In [11]:
from transformers import AutoModelForQuestionAnswering, TrainingArguments, Trainer, AutoTokenizer
import torch
from datasets import load_dataset

In [12]:
device = torch.device("mps")
print("Using MPS backend.")


Using MPS backend.


In [13]:
squad_dataset = load_dataset('squad')
squad_dataset['train'] = squad_dataset['train'].shuffle(seed=42).select(range(1000))
squad_dataset['validation'] = squad_dataset['validation'].shuffle(seed=42).select(range(500))
dataset_with_length = squad_dataset.map(lambda x: {"length": len(x["context"])})

In [14]:
tokenizer = AutoTokenizer.from_pretrained('bert-base-cased')




In [15]:
def prepare_features(examples):
    tokenized_examples = tokenizer(
        examples['question'],
        examples['context'],
        truncation="only_second",
        max_length=512,
        stride=128,
        return_overflowing_tokens=True,
        return_offsets_mapping=True,
        padding="max_length",
    )

    sample_mapping = tokenized_examples.pop('overflow_to_sample_mapping')
    offset_mapping = tokenized_examples.pop('offset_mapping')

    tokenized_examples['start_positions'] = []
    tokenized_examples['end_positions'] = []

    for i, offsets in enumerate(offset_mapping):
        sample_index = sample_mapping[i]
        answers = examples['answers'][sample_index]
        input_ids = tokenized_examples['input_ids'][i]
        cls_index = input_ids.index(tokenizer.cls_token_id)

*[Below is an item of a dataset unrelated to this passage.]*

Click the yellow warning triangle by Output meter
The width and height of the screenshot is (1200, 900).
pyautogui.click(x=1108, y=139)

        if len(answers['answer_start']) == 0:
            tokenized_examples['start_positions'].append(cls_index)
            tokenized_examples['end_positions'].append(cls_index)
        else:
            start_char = answers['answer_start'][0]
            end_char = start_char + len(answers['text'][0])
            sequence_ids = tokenized_examples.sequence_ids(i)
            context_start = sequence_ids.index(1)
            context_end = len(sequence_ids) - sequence_ids[::-1].index(1) - 1

            if offsets[context_start][0] > end_char or offsets[context_end][1] < start_char:
                tokenized_examples['start_positions'].append(cls_index)
                tokenized_examples['end_positions'].append(cls_index)
            else:
                token_start_index = context_start
                token_end_index = context_end

                while token_start_index < len(offsets) and offsets[token_start_index][0] <= start_char:
                    token_start_index += 1
                tokenized_examples['start_positions'].append(token_start_index - 1)

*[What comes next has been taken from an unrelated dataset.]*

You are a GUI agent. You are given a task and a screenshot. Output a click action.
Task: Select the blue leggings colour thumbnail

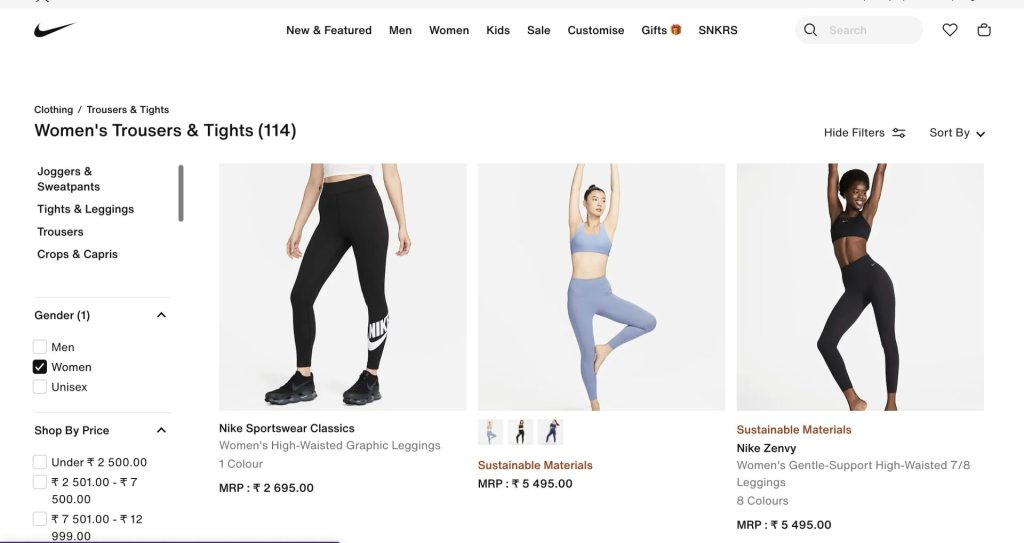click(491, 432)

                while offsets[token_end_index][1] >= end_char:
                    token_end_index -= 1
                tokenized_examples['end_positions'].append(token_end_index + 1)

    return tokenized_examples


In [16]:
tokenized_datasets = squad_dataset.map(lambda x: prepare_features(x), batched=True, remove_columns=squad_dataset["train"].column_names)

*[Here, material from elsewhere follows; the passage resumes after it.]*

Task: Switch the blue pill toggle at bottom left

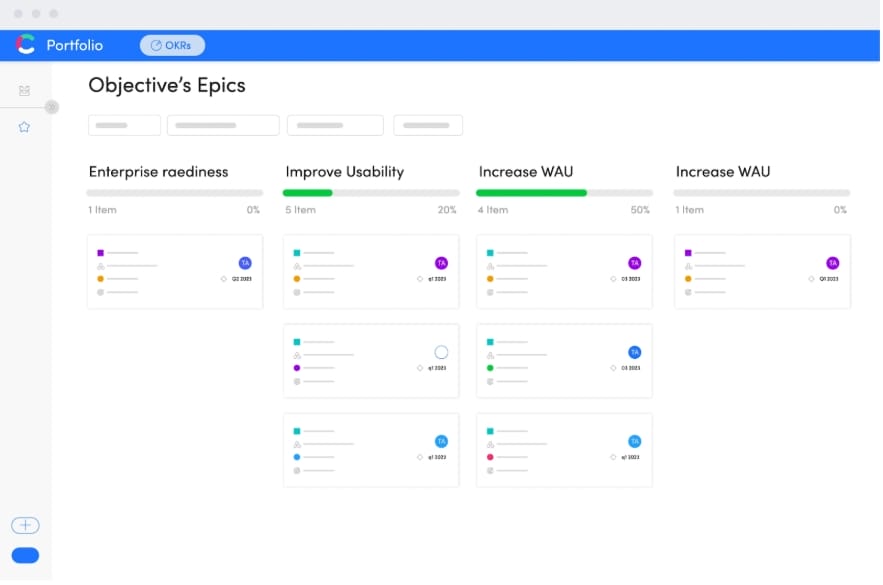Action: point(25,555)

Map:   0%|          | 0/500 [00:00<?, ? examples/s]

In [17]:
train_dataset = tokenized_datasets['train']
eval_dataset = tokenized_datasets['validation']
train_dataset.set_format(type='torch', columns=['input_ids', 'attention_mask', 'token_type_ids', 'start_positions', 'end_positions'])
eval_dataset.set_format(type='torch', columns=['input_ids', 'attention_mask', 'token_type_ids', 'start_positions', 'end_positions'])

In [18]:
model = AutoModelForQuestionAnswering.from_pretrained('bert-base-cased')
model.to(device)

training_args = TrainingArguments(
    output_dir='./results',
    evaluation_strategy="epoch",
    learning_rate=3e-5,
    per_device_train_batch_size=8,
    per_device_eval_batch_size=8,
    num_train_epochs=2,
    weight_decay=0.01,
    logging_dir='./logs',
    logging_steps=50,
    save_total_limit=2,
    fp16=False,
)

trainer = Trainer(
    model=model,
    args=training_args,
    train_dataset=train_dataset,
    eval_dataset=eval_dataset,
    tokenizer=tokenizer,
)

trainer.train()

Some weights of BertForQuestionAnswering were not initialized from the model checkpoint at bert-base-cased and are newly initialized: ['qa_outputs.bias', 'qa_outputs.weight']
You should probably TRAIN this model on a down-stream task to be able to use it for predictions and inference.


Epoch,Training Loss,Validation Loss
1,3.3941,2.505551
2,1.873,2.299401


TrainOutput(global_step=250, training_loss=2.8919654235839842, metrics={'train_runtime': 250.3456, 'train_samples_per_second': 7.989, 'train_steps_per_second': 0.999, 'total_flos': 522593513472000.0, 'train_loss': 2.8919654235839842, 'epoch': 2.0})

In [19]:
trainer.save_model('./models/test_1k_model')
tokenizer.save_pretrained('./models/test_1k_model')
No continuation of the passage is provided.